The nonprofit announced Monday that Turner would depart at the end of August so she can take a position with Blue Mountain Community College.

In an interview, Turner said she was grateful for the opportunity offered by the association, but was “not the best for the current role,” suggesting someone with a background in business would offer a better fit for the position.

Turner said it was her decision to leave the association and she will assist with the transition, although she will not participate in the selection process for her replacement.

Bill Dochnahl, the association board’s director of marketing and communications, said the new job at BMCC — the early college connections coordinator — was a good opportunity to take.

The association also put out a press release that repeatedly praised Turner and her tenure with the nonprofit, a merchant organization dedicated to promoting and improving the downtown area.

The association credited Turner for coordinating events like the Pendleton Holiday Stroll and Pendleton Comes Alive, working with the Rivoli Restoration Coalition to secure a $100,000 grant, and continuing the hanging of flower baskets in the downtown core.

The organization also praised her for her work in convincing the city to establish a source of public funding for the downtown association.

Turner was heavily involved in the campaign, lobbying the council repeatedly at public meetings and rallying support among the association’s constituency.

The city eventually agreed to pay the association’s entire $55,000 operating budget in the first two years of the deal, before the city’s contribution decreases by 10 percent each year in years 3-5. After the fifth year, the association will continue to receive $25,000 per year indefinitely.

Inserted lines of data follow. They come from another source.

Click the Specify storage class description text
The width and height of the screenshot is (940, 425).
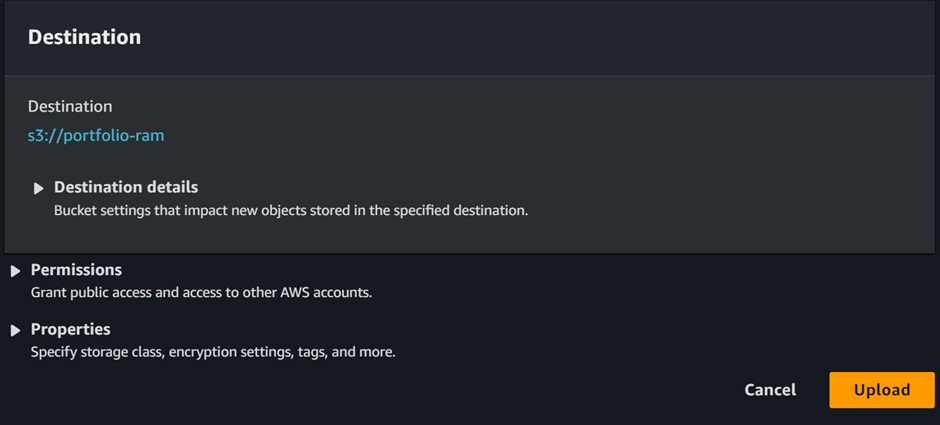[x=213, y=352]
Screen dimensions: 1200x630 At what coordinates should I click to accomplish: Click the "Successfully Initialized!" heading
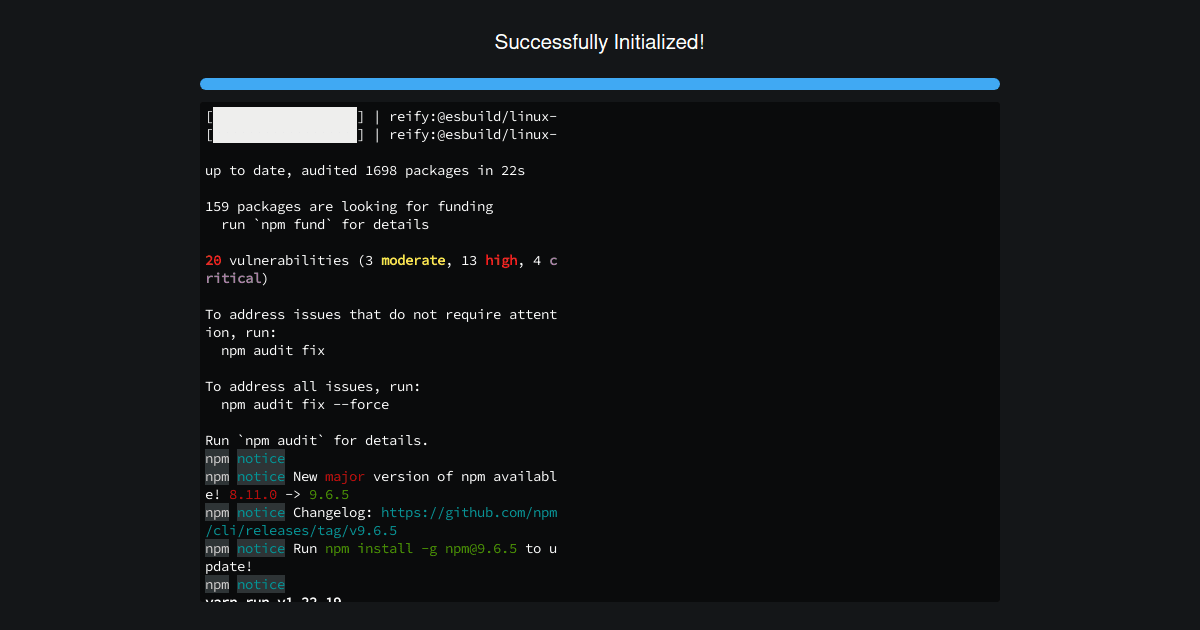tap(600, 42)
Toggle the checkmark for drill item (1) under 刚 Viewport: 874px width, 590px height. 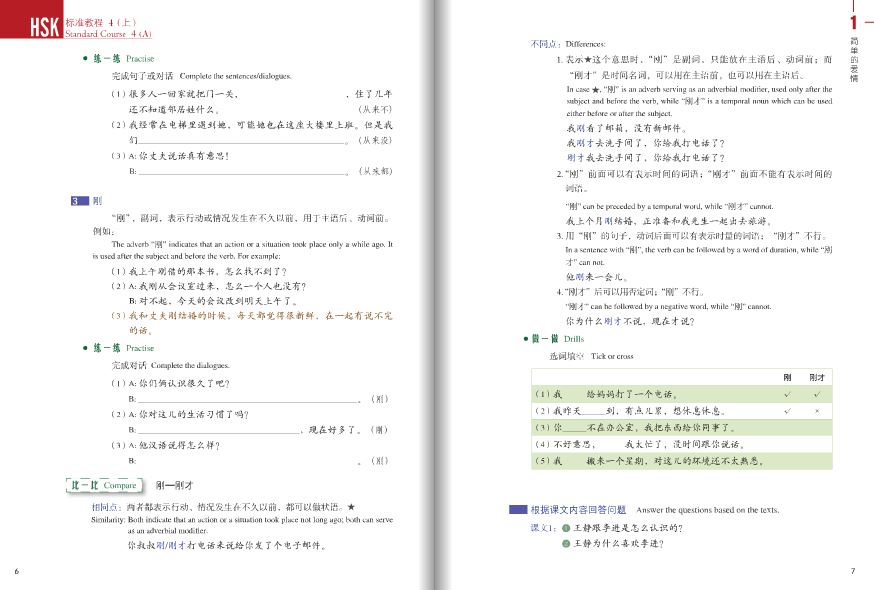(x=786, y=395)
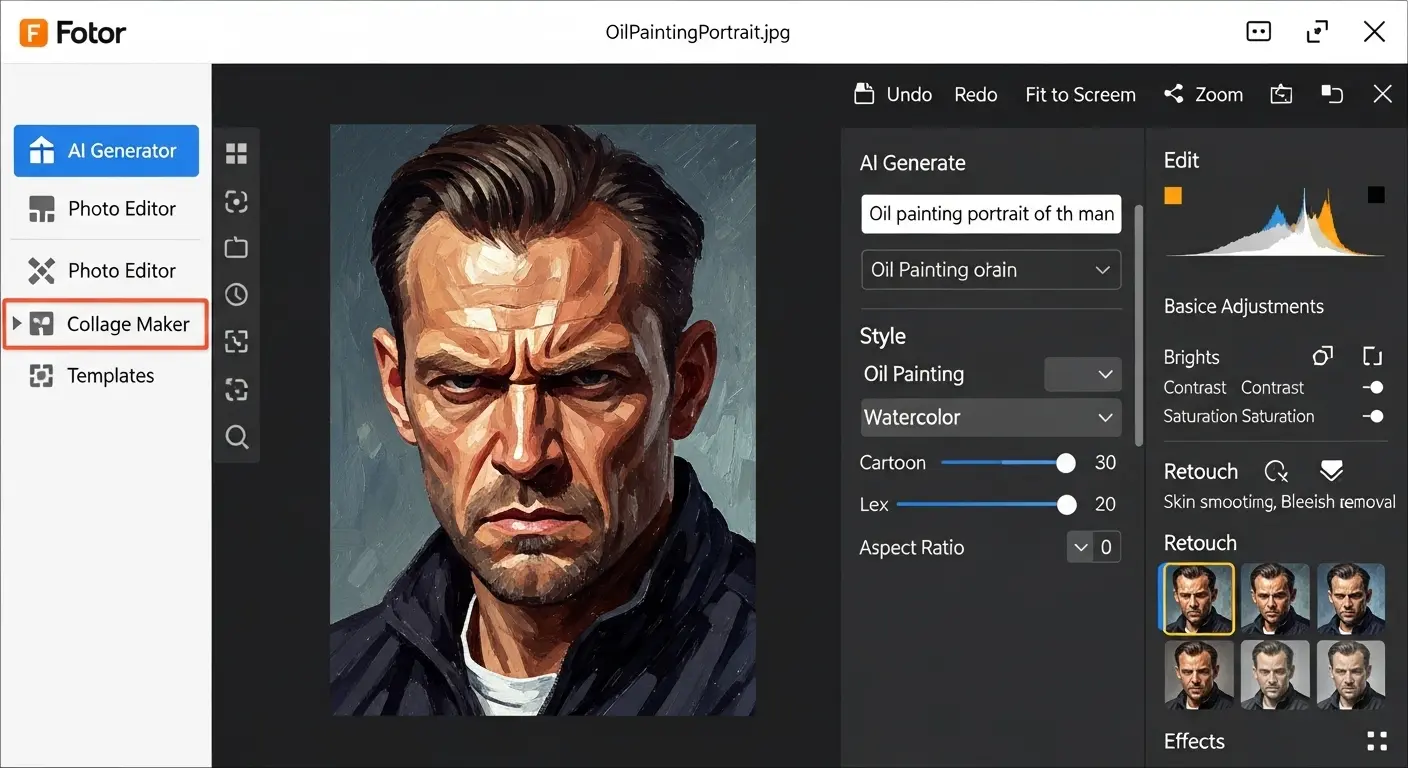The height and width of the screenshot is (768, 1408).
Task: Click the Cartoon slider handle
Action: [x=1066, y=463]
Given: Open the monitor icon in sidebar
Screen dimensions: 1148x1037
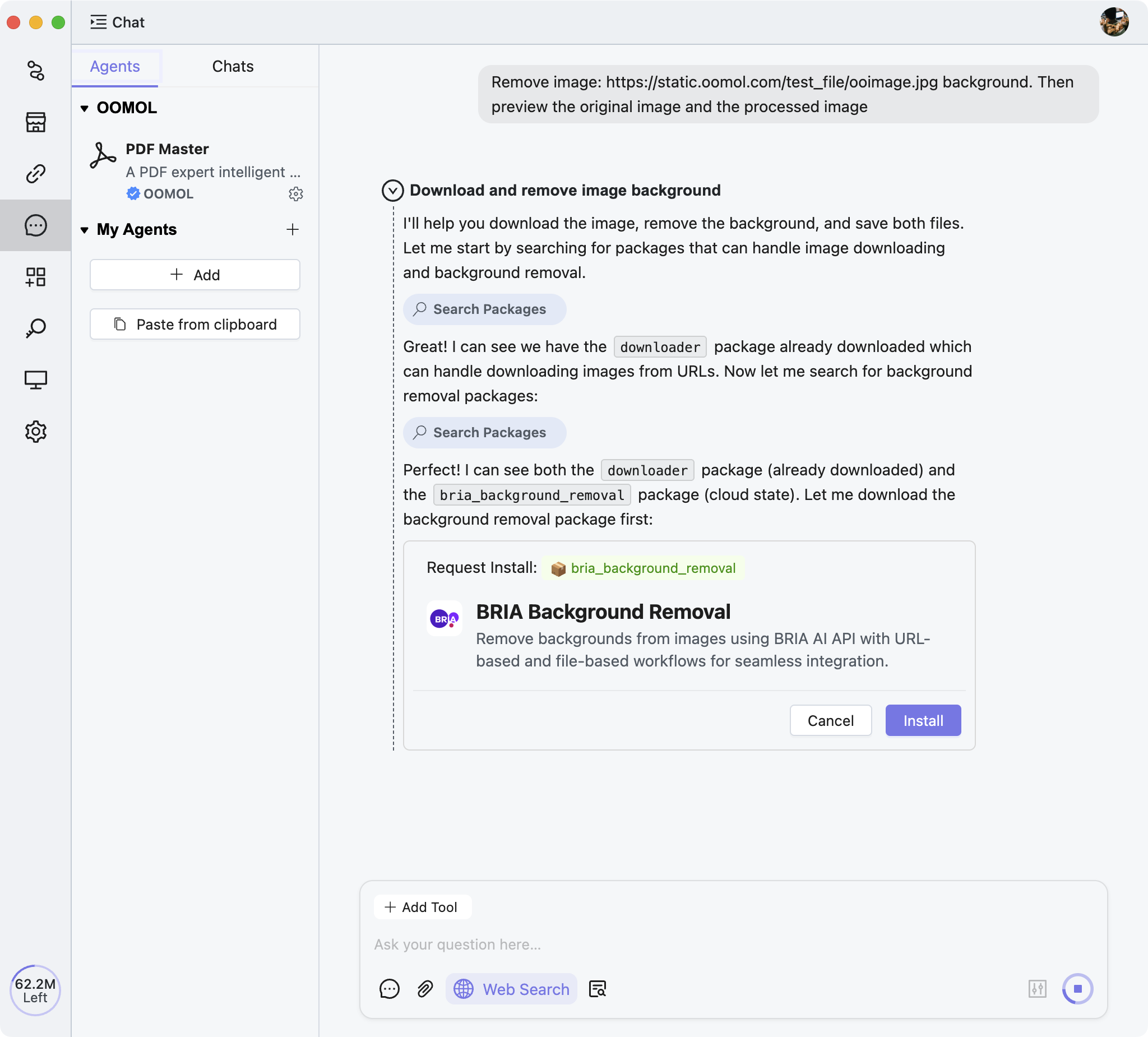Looking at the screenshot, I should click(x=35, y=380).
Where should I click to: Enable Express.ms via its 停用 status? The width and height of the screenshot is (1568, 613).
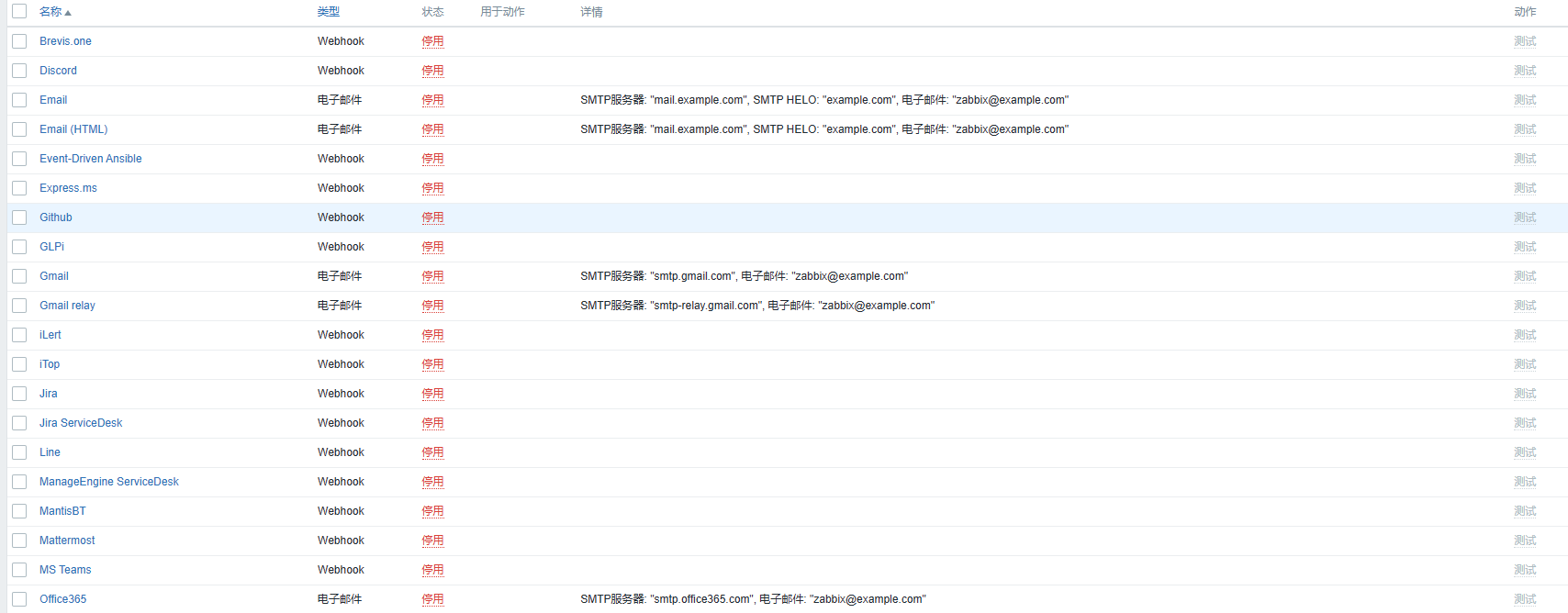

The council does have the right to review the agreement in 2020, but a different director will need to convince the council that it needs to keep the money flowing.

Turner was originally hired by the association as an intern through the University of Oregon’s Resource Assistance for Rural Environments program and was promoted to lead the nonprofit full-time in 2017.

Instead of using a similar process, the association plans to conduct a statewide search to find Turner’s replacement.

If the association doesn’t find a new director by the end of the month, Dochnahl said President Fred Bradbury and the rest of the board will run day-to-day operations until a permanent successor is found.